De Bruyne réussira à déclencher une passe décisive vers Lukaku sans pression grâce à une nouvelle course sans ballon lui permettant de se démarquer en créant un 2 contre 1, avec Castagne, face à T.Hernandez.
Ce second but illustre également le travail de Lukaku puisqu’il a parfaitement joué son rôle d’avant-centre en évoluant dans l’axe avec un rôle d’appui, mais aussi en étant présent au maximum dans la surface française pour terminer les actions.
Du côté de l’Equipe de France, avec ce 5-2-3, on a donc observé un système peu utilisé par Deschamps.
En observant le profil défensif des pistons Pavard et T.Hernandez, contrairement celui à Carrasco et Castagne, on pouvait deviner que le 1er objectif de Deschamps était de sécuriser ses côtés plutôt que d’apporter le danger offensivement.
Misson partiellement ratée lorsque l’on revoit le but de Carrasco.
***
**Actions demandées:**
[1] D'après l'analyse tactique, qu'est-ce qui permettait de deviner que Deschamps cherchait d'abord à sécuriser ses côtés ? Répondez en une à trois phrases.
[2] Recopiez fidèlement le passage de l'analyse tactique qui commence par « De Bruyne réussira » et se termine par « terminer les actions. ».
[3] Poursuivez l'analyse tactique du système de l'Équipe de France à la suite de sa dernière phrase.
***
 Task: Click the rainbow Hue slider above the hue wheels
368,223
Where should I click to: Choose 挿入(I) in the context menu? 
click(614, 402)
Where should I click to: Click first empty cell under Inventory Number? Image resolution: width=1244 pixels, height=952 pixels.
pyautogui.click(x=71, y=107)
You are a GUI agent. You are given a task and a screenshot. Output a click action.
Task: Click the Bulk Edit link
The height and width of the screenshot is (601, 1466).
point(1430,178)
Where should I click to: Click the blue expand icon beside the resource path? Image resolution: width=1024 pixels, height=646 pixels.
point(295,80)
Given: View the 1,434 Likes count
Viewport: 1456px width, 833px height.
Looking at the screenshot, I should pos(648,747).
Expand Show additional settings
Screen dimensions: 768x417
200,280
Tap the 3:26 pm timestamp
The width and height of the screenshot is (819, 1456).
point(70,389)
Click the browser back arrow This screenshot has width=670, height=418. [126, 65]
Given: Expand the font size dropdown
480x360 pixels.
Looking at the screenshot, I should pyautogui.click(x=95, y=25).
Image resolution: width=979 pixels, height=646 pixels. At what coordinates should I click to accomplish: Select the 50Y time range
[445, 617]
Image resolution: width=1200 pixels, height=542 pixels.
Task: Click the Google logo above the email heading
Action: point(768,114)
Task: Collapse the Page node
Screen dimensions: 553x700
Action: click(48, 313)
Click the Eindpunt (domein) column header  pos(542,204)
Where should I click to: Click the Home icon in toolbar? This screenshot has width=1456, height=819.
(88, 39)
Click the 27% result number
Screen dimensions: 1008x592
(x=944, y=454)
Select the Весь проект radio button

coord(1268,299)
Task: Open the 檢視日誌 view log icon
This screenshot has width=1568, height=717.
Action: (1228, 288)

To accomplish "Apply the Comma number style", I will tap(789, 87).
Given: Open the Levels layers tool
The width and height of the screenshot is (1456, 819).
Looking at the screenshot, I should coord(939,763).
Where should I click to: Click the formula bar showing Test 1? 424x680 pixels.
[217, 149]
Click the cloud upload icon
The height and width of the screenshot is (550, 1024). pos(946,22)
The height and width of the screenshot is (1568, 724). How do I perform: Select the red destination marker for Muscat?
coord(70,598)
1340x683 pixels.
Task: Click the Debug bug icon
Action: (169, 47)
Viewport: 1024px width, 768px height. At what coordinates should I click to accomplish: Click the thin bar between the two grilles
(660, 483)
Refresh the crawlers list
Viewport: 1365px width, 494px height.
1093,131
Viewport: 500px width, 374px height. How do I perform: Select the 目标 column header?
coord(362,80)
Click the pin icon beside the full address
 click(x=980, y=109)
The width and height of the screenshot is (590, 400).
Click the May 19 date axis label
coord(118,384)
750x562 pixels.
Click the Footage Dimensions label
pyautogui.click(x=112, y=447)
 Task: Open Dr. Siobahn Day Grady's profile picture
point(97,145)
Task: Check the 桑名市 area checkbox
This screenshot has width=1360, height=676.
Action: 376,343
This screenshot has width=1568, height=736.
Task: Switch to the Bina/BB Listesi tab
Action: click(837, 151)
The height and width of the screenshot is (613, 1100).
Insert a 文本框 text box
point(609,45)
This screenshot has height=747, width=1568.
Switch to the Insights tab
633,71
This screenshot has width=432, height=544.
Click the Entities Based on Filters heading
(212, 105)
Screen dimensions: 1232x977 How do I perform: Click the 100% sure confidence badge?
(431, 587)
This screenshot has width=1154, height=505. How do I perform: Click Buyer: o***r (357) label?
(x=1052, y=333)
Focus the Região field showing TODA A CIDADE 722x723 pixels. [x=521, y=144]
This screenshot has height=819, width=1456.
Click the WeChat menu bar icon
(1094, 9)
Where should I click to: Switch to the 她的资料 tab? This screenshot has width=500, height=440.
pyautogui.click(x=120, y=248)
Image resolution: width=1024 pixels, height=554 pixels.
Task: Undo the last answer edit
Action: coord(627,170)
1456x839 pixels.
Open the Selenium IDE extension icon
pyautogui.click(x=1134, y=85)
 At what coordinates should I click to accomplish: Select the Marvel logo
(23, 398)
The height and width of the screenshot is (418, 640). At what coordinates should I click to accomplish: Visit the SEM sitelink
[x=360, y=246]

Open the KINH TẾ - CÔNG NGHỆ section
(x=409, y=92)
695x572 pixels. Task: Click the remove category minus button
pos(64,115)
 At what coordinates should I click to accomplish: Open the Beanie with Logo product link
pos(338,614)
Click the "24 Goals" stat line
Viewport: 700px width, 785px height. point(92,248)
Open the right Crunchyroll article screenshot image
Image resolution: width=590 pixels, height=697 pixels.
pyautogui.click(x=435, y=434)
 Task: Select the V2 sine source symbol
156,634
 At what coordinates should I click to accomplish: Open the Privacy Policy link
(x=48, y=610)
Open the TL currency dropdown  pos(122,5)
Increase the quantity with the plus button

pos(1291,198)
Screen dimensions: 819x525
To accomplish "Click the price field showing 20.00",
***
**Réponses aux tâches:**
[1] C'est le profil défensif de ses pistons, Pavard et T.Hernandez, qui le laissait deviner. Ce profil tranchait avec celui de Carrasco et Castagne, ce qui indiquait que Deschamps voulait sécuriser ses côtés plutôt qu'apporter le danger offensivement.

[2]
De Bruyne réussira à déclencher une passe décisive vers Lukaku sans pression grâce à une nouvelle course sans ballon lui permettant de se démarquer en créant un 2 contre 1, avec Castagne, face à T.Hernandez.
Ce second but illustre également le travail de Lukaku puisqu’il a parfaitement joué son rôle d’avant-centre en évoluant dans l’axe avec un rôle d’appui, mais aussi en étant présent au maximum dans la surface française pour terminer les actions.

[3]
Malgré leur mission principale, on a tout de même pu voir, chez Pavard et Hernandez, une volonté de participer offensivement.
Mais les montées des deux joueurs ont rarement été utilisées par leurs coéquipiers et l’animation offensive des Bleus a donc été différente de celle de leurs adversaires.
En phase de préparation d’attaque placée, on observait que les déclencheurs étaient Pogba et Rabiot.
Contrairement aux Belges, un seul joueur évoluait, entre les lignes, en électron libre : Antoine Griezmann.
Cela était peut-être prévu dans le plan de jeu de Deschamps, mais cela poussait les 2 attaquants M’Bappé-Benzema à décrocher également.
A certains moments, on pouvait voir M’Bappé sur un côté et Benzema à l’opposé.
Face à un bloc bas belge et une défense à 5, il pouvait paraitre étrange de ne pas voir un attaquant français dans les 18 derniers mètres de Courtois.
Lorsque l’un de ces 3 joueurs recevait le ballon entre les lignes, on avait l’impression de ressentir une certaine réticence à jouer le ballon sur les ailes vers Pavard et T.Hernandez qui ont multiplié les courses pour rien.
Les attaquants français déclenchaient souvent une action axiale par un dribble ou une première passe courte.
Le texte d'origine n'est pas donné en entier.